This proof by contradiction is a badly organized proof. It should instead be done like this:

Suppose you have any finite set of primes $p_1,\ldots,p_n$. (DO NOT assume that there are no other primes.)

Then no prime factor of $(p_1\cdots p_n)+1$ can be one of the primes $p_1,\ldots,p_n$. (That part you can prove by contradiction without, as far as I know, introducing flaw into the proof that would not otherwise be there.)

Therefore there is at least one more prime than $p_1,\ldots,p_n$. No matter how many you've listed so far, there is at least one more. ${}\qquad\blacksquare$

That is how Euclid did it.

One of the problems of rearranging this into the frequently seen proof by contradiction is just that that adds an extra complication to the proof that serves no purpose, thereby making the proof appear more complicated than it really is.

Another problem is this: Some authors (e.g.

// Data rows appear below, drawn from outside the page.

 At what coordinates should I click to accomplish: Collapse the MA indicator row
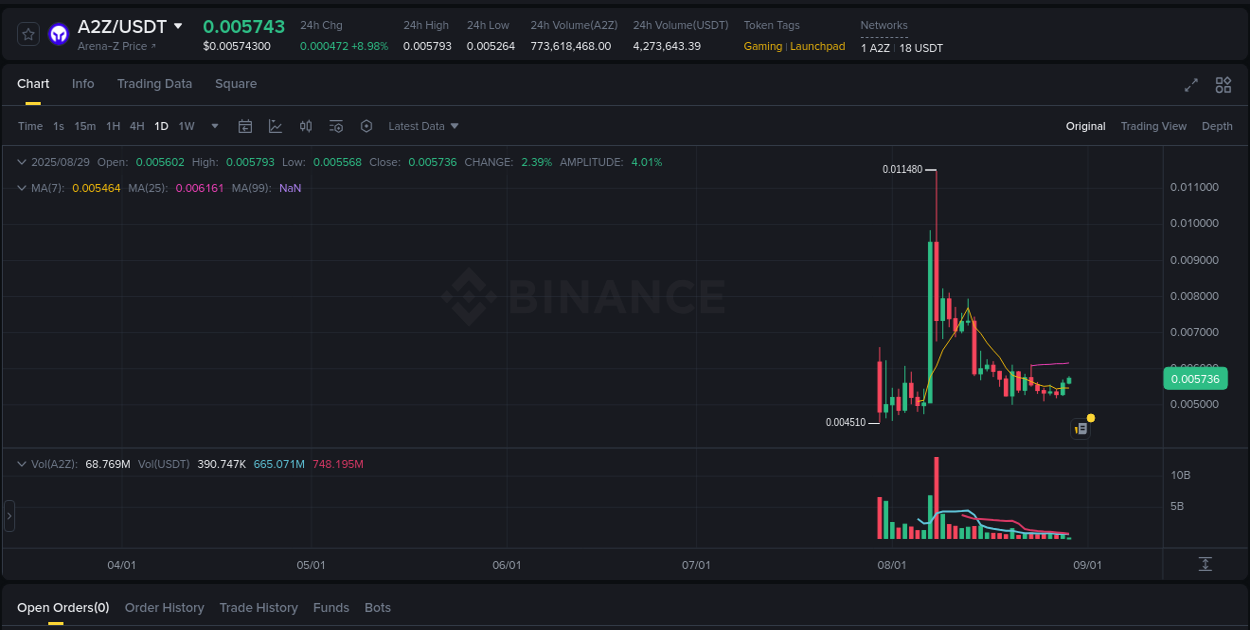click(x=22, y=188)
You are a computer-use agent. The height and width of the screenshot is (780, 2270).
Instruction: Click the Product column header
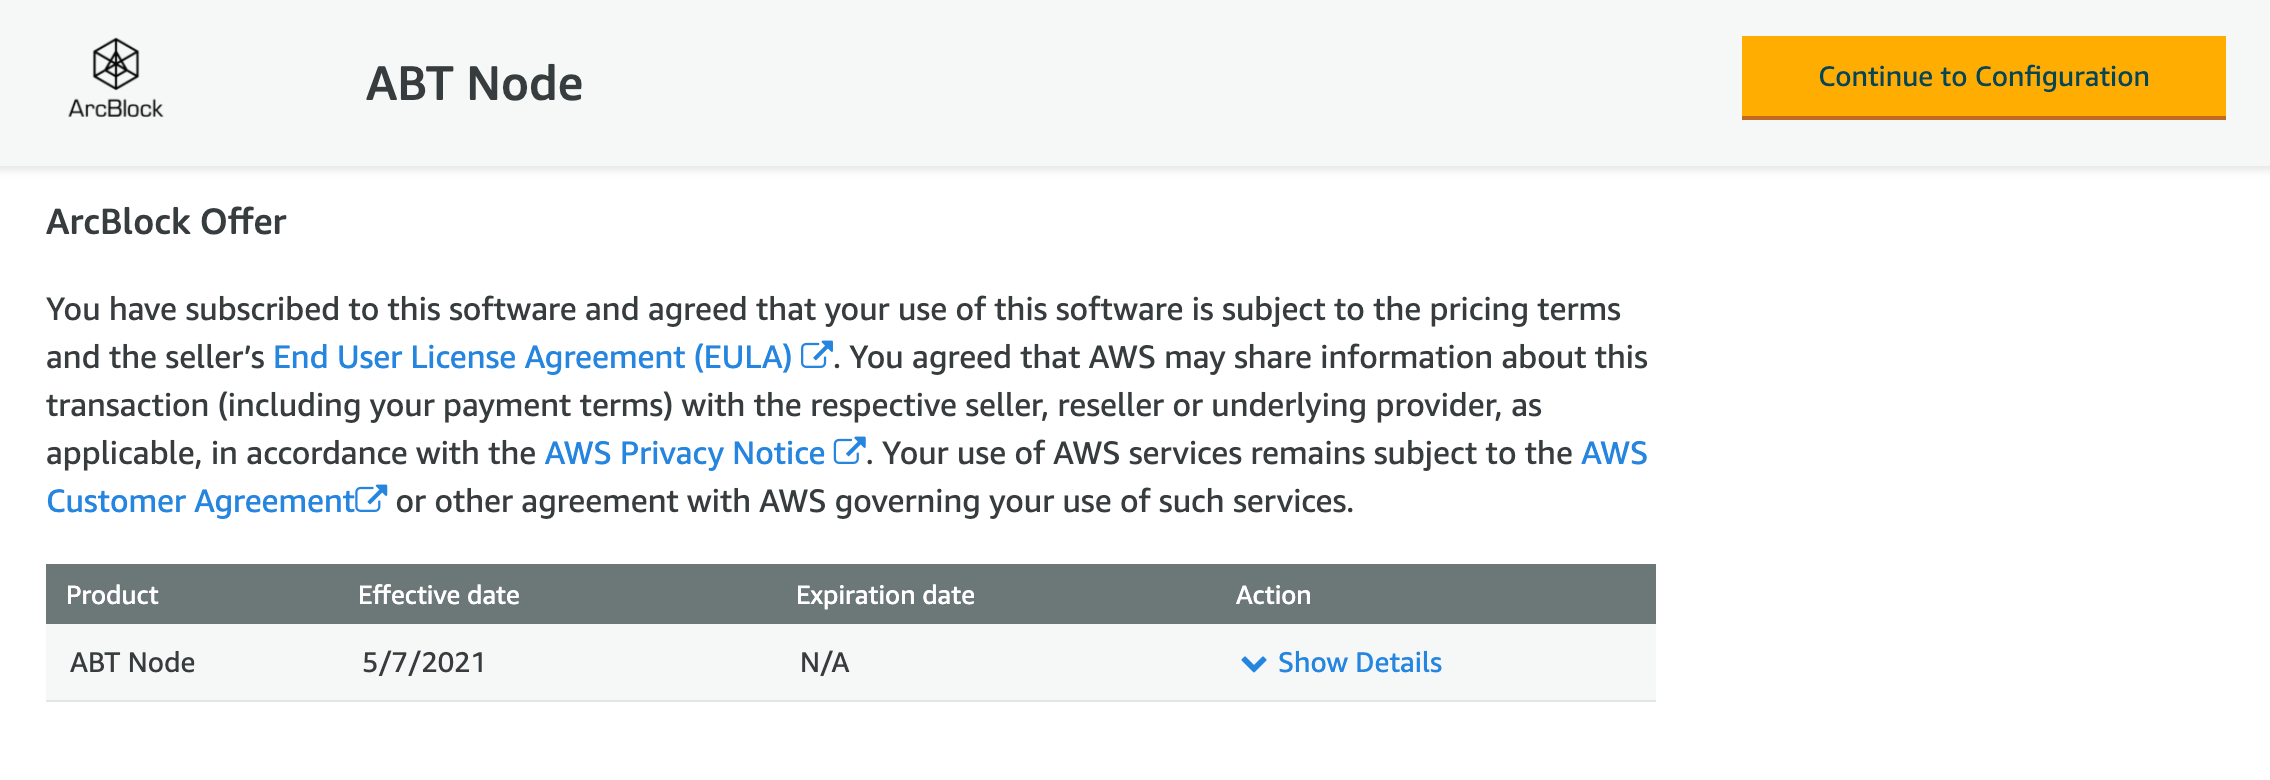(x=112, y=595)
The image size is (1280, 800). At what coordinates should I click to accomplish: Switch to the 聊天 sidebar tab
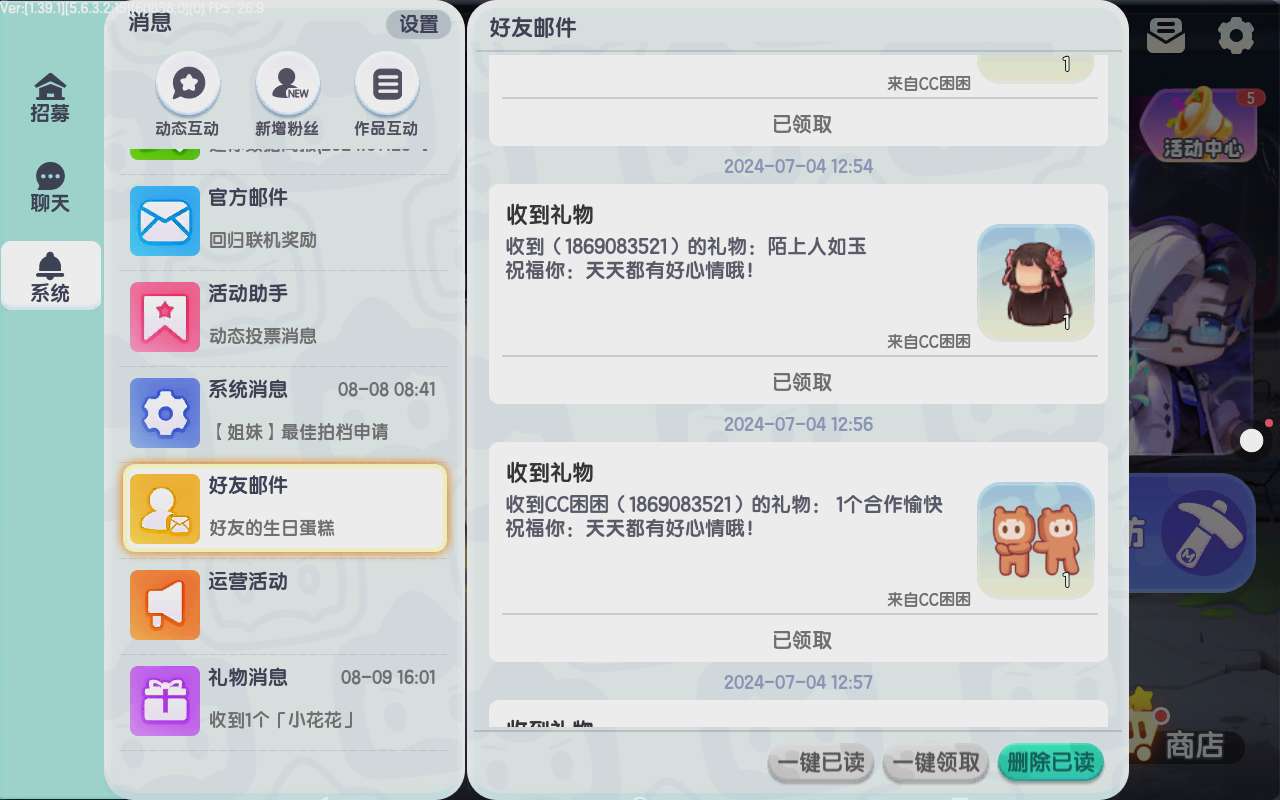50,188
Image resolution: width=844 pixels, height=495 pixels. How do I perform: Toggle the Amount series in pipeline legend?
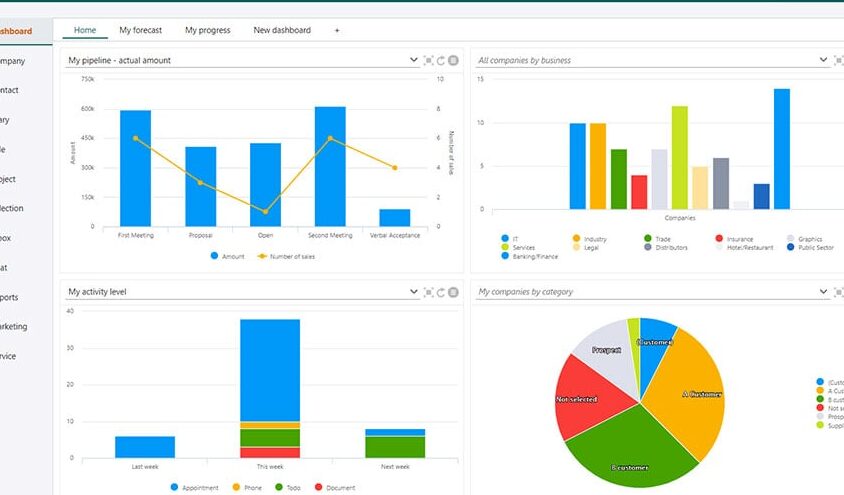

G. H. Hardy (not related to me as far as I know)) say something along these lines: Because $(p_1\cdots p_n)+1$ is not divisible by any of the primes, it must itself be prime, and then we get a contradiction. Only the assumption that the list $p_1,\ldots,p_n$ contains all primes --- an assumption that is present only when this is rearranged into a proof by contradiction --- causes anyone to say that it is not divisible by any primes, and only that conclusion makes anyone say that therefore it is itself prime. This leads students to think mistakenly that it has been proved that if you multiply the first $n$ primes and then add $1$, the number you get is always prime. But that is false. And if a student then finds counterexamples (e.g. the six smallest primes) then the student may mistakenly conclude that the proof is simply wrong.

Another problem with preseting it as a proof by contradiction is that authors who do that often explicitly state that Euclid did it that way. That is historically false.

Catherine Woodgold and I wrote a joint paper, published in the Mathematical Intelligencer in fall 2009, debunking the false historical claims and demonstrating the superiority of Euclid's version over the proof by contradiction falsely attributed to Euclid.

And you shouldn't say "infinite primes" when you mean "infinitely many primes". "Infinite primes" would be primes each one of which is infinite. In colloquial speech the word "infinite" may be used that way, but in mathematical terminology it is an incorrect usage.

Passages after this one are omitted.